--- DATA SHOWN ---
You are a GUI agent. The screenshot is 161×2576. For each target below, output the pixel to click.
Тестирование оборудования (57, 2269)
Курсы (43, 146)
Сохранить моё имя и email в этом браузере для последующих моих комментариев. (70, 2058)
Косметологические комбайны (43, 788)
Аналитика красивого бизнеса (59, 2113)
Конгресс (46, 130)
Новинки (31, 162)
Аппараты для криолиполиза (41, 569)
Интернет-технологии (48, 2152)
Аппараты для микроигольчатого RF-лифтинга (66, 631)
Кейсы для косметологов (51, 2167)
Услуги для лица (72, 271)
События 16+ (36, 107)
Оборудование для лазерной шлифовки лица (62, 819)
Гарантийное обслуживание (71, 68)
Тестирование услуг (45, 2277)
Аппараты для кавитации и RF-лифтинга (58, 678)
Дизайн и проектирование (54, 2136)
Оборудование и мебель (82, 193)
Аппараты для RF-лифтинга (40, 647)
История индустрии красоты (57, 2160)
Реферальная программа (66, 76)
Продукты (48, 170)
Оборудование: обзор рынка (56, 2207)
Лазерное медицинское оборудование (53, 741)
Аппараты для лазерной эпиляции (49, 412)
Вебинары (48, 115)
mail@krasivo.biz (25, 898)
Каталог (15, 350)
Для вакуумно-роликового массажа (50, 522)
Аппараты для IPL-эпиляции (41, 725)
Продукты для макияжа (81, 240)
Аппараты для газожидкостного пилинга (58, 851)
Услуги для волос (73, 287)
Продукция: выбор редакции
==
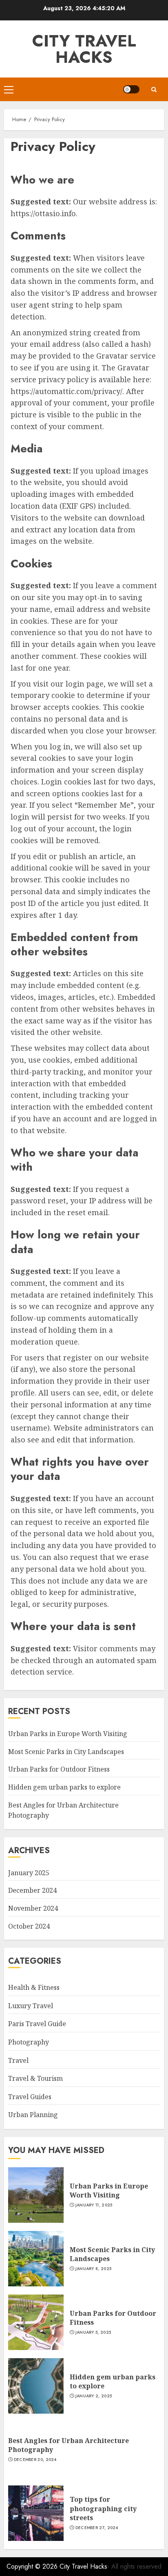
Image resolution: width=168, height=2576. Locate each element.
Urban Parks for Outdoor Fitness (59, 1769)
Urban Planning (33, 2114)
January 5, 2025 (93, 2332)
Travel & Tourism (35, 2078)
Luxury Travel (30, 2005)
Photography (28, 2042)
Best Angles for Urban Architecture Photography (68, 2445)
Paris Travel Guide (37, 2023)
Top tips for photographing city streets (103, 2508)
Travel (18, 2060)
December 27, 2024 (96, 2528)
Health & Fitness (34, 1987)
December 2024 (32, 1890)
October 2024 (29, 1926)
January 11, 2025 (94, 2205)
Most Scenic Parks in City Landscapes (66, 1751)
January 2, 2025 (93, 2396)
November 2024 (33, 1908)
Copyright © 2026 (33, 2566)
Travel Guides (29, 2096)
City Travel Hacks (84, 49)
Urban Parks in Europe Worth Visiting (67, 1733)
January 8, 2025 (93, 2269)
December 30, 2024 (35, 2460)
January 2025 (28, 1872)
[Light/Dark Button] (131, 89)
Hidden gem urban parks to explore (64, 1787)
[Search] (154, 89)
--
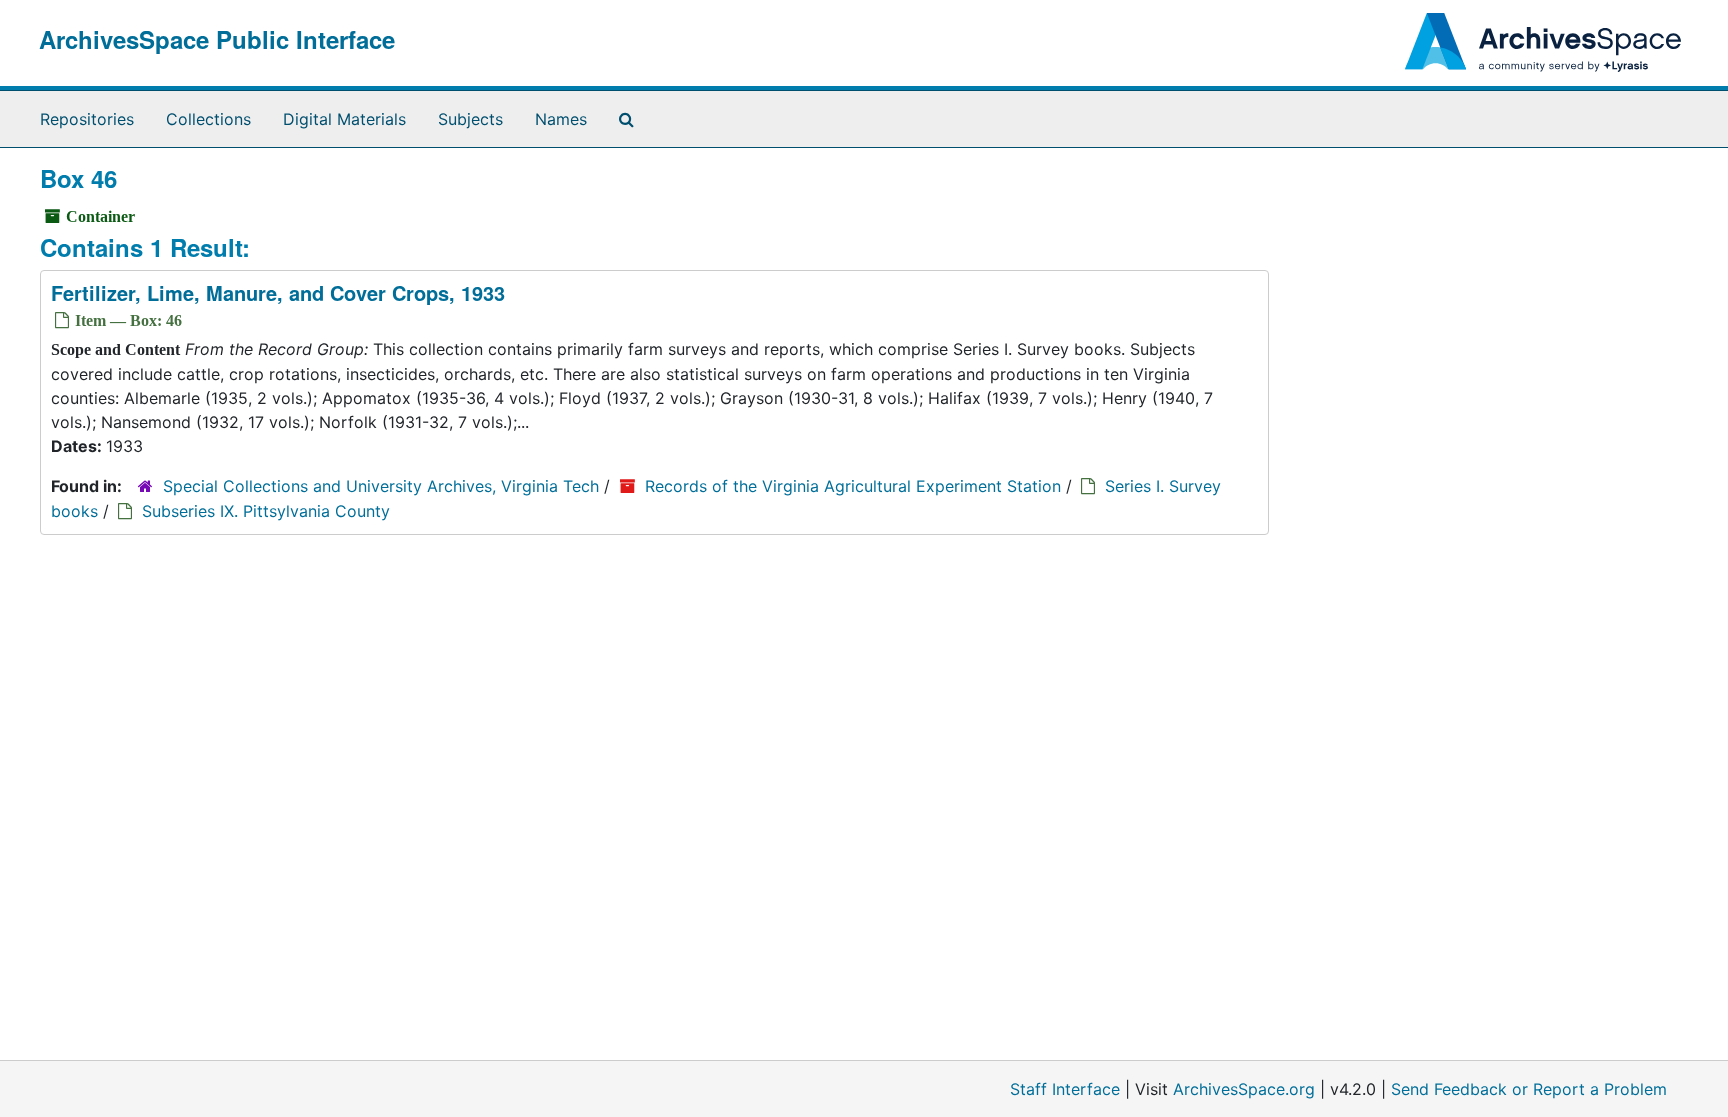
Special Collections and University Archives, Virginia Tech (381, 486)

--- EXERCISE BRIEF ---
Identify and extract each line of the listing that contains "лазерной".

--- OUTPUT ---
Оборудование для лазерной шлифовки лица (62, 819)
Аппараты для лазерной эпиляции (49, 412)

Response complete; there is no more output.